Step 3. Made a decision to turn our will and our lives over the care of God as we understood Him

Step 4. Made a searching and fearless moral inventory of ourselves

Step 5. Admitted to God, to ourselves and to another human being the exact
nature of our wrongs

Step 6. Were entirely to have God remove all of these defects of character

Step 7. Humbly asked Him to remove our shortcomings

Step 8. Made a list of all persons we had harmed and became willing to make amends to them all

Step 9. Made direct amends to such people where ever possible, except when to do so would injure them or others

Step 10. Continued to take personal inventory and when we were wrong promptly admitted it

Step 11. Sought thru prayer and meditation to improve our conscious contact with God as we understood him, praying only for knowledge of his will for us and the power to carry that out

Step 12. Having had a spiritual awakening as a result of these steps, we tried to carry this message to others, and to practice these principles in all our affairs.


The Twelve Traditions of Al Anon

1. Our common welfare should come first; personal progress for the greatest number depends upon unity.

2. For our group purpose there is but one authority -- a loving God as He may express Himself in our group conscience. Our leaders are but trusted servants; they do not govern.

3. The relatives of alcoholics, when gathered together for mutual aid, may call themselves an Al Anon Family Group, provided that, as a group, they have no other affiliation. The only requirement for membership is that there be a problem of alcoholism in a relative or friend.

4. Each group should be autonomous except in matters affecting another groups AA or Al Anon as a whole.

5. Each Al Anon Family Group has but one purpose – to help families of alcoholics. We do this by practicing the Twelve Steps of AA ourselves, by encouraging and understanding our alcoholic relatives, and by welcoming and giving comfort to families of alcoholics.

6. Our Al Anon family groups ought never endorse, finance, or lend our name to any outside enterprise, lest problems of money, property and prestige divert us from our primary spiritual aim. Although a separate entity, we should always cooperate with Alcoholics Anonymous.

7. Every group ought to be fully self-supporting, declining outside contributions.

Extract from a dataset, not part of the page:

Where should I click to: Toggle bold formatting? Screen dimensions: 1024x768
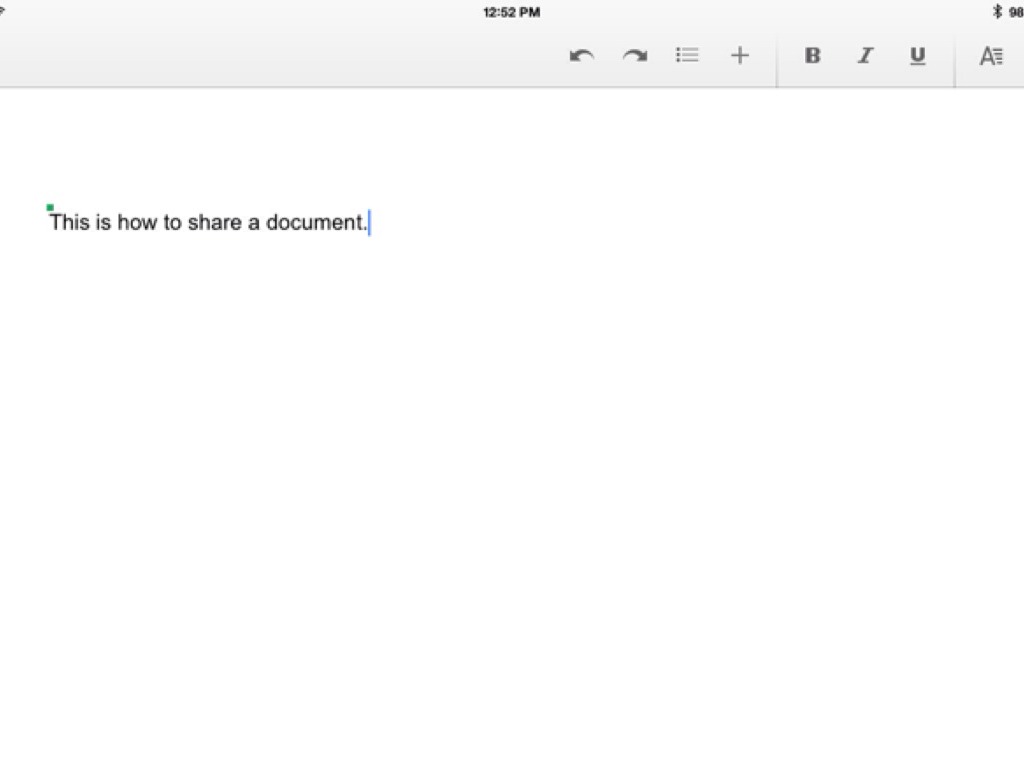click(812, 56)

8. Al Anon Twelfth Step work should remain forever nonprofessional, but our service centers may employ special workers.

9. Our groups, as such, ought never be organized; but we may create service boards or committees directly responsible to those they serve.

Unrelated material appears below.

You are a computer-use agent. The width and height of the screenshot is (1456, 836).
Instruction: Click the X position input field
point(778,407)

10. The Al Anon Family Groups have no opinion on outside issues; hence our name ought never be drawn into public controversy.

11. Our public relations policy is based on attraction rather than promotion; we need always maintain personal anonymity at the level of press, radio, and films. We need guard with special care the anonymity of all AA members.

12. Anonymity is the spiritual foundation of all our traditions; ever reminding us to place principles above personalities.

Forever4you 01-17-2010 01:25 PM

This would be very much appreciated.

bookwyrm 01-18-2010 12:56 AM

I would love it if you would do this! I've never really looked at the traditions before - they look interesting.:thanks

ivelostmytrust 01-18-2010 08:50 AM

Definitely interested! Thanks for the info.

wuzzled 01-18-2010 12:37 PM

After attending Al-anon for a little over a year, I think I am ready (and need to) begin working the steps. I figure I have little to lose by doing so, and hopefully much to gain.

I don't understand how it works or why it works, but I've been told numerous times that It works if you work it. Ones before me that have worked it say that it has changed their life, that their life is so much better as a result of working the steps.

Just wondering though, how and why it works?

CatsPajamas 01-18-2010 04:23 PM

Honestly, it works because it works. For me, I learned about myself. I learned where I stopped and someone else started. I learned what I could and could not control in my world. Working the steps taught me about setting and maintaining healthy personal boundaries. I learned about where I came from and why I did some of the things I did and believed some of the things I believed.

And maybe there's a little bit of magic in there too. Who am I to say otherwise?